Here’s What Your Content Marketing Plan Is Missing

Content marketing is important. Yes.

You should make content creation a priority.  Yep.

You should empower and train your staff to create amazing content.  Absolutely.

Is that all you should do?  No.

There’s something missing in the content marketing discussion that a lot of people aren’t talking about. Here’s the deal.  Right now, content marketing conversation is stuck in the “gee whiz I have a new buzzword phase.” Spend any time reading the articles and posts and you would think that content can save the world.

But content isn’t enough.

It’s missing an important ingredient – lead nurturing. Don’t worry if you’ve never heard of lead nurturing before, it’s not a sexy topic.  But, it’s critical to getting sales and leads from your content marketing efforts.

Here’s how most businesses use content marketing.  They build it. They list it.  They leave it.  Usually their brilliant content sits on a “resources” page rarely noticed by site visitors.  After a few months, the content effort gets abandoned because it isn’t attracting any new customers.

Are you seeing this in your business?

Well this is where lead nurturing saves the day.  It’s the missing link.

Lead nurturing is simply sending specific content to customers based on their needs.  Lead nurturing assumes that each reader is at a different point in their experience and sending them generic content is wasteful and ineffective.

I’ll use Pushing Social to demonstrate how lead nurturing could work in your business.

At the end of every Pushing Social post, you’ll see a box inviting you to sign-up for my 7-Minute Blog Strategy Guide. In the form, I ask readers to describe their business.

After the reader submits their information they receive a custom welcome email based on the type of business they are in.  That’s not all.  They also will receive a custom series of email messages based on their business type as well.

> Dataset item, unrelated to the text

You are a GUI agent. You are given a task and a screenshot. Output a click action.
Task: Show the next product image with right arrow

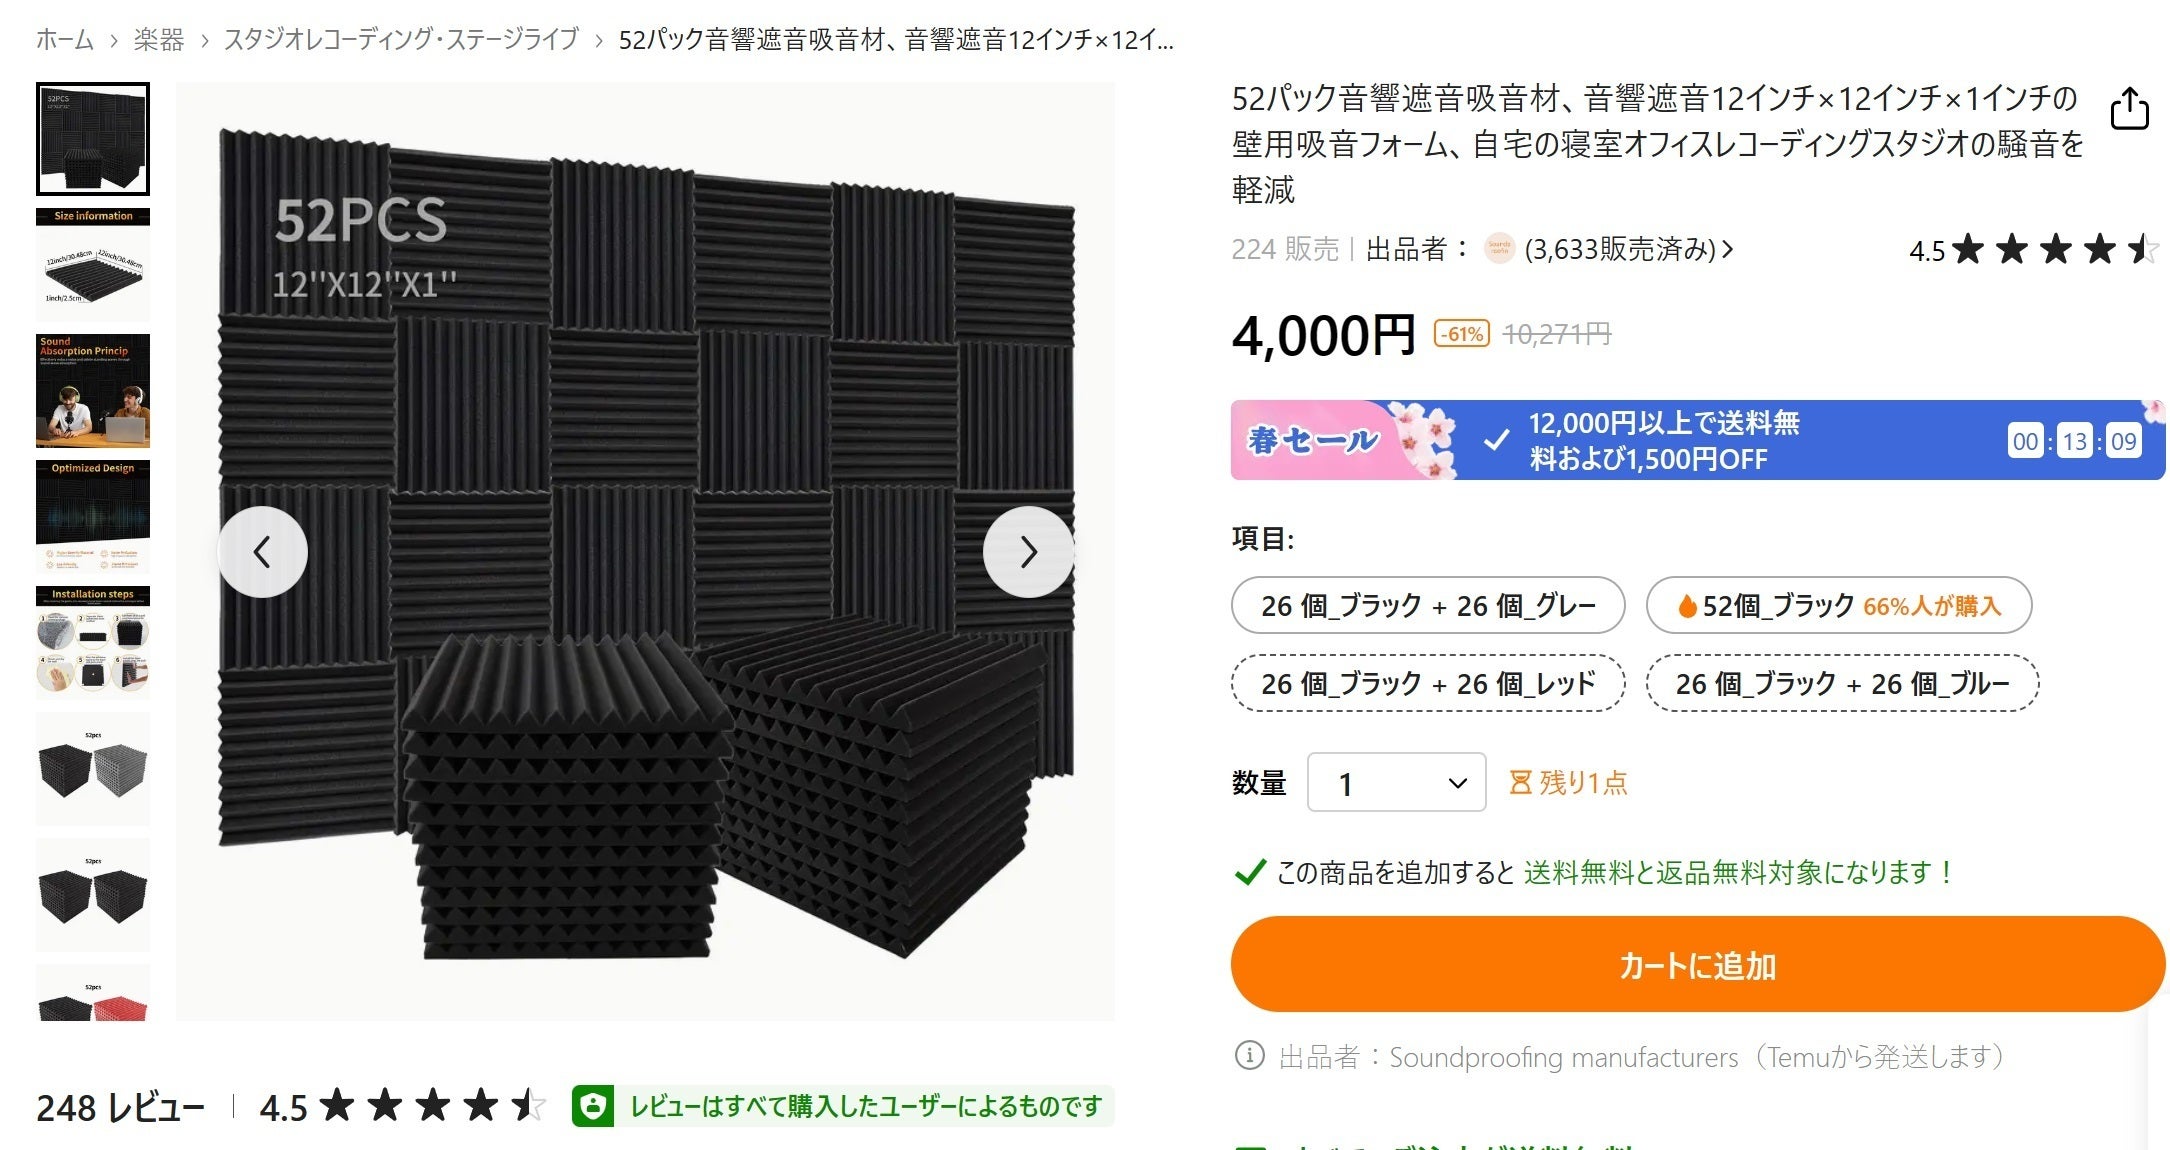pyautogui.click(x=1028, y=552)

Periodically, I promote specific offers based on the reader’s actions (are they opening and reading emails) and business type.  Guess what I offer them?  Custom content.  I rarely write one-size fits all content.  I’ve learned that it is a waste of time.  But a lead nurturing process allows me to write and deliver content that is highly relevant and incredibly effective.

Too Complicated?  Nope.

You can set-up a basic lead nurturing process with Aweber.  Here’s what you do:

1.  Create a simple special report or ebook and give it away for free. I call these gems “Expert Products.”  In exchange ask the reader to provide their name, email and answer a “segment” question.  Examples of segment question include selecting a business type, when they plan to make a purchase, or their expertise level.

Let your campaign run for a few weeks to gather subscriber information for the next step.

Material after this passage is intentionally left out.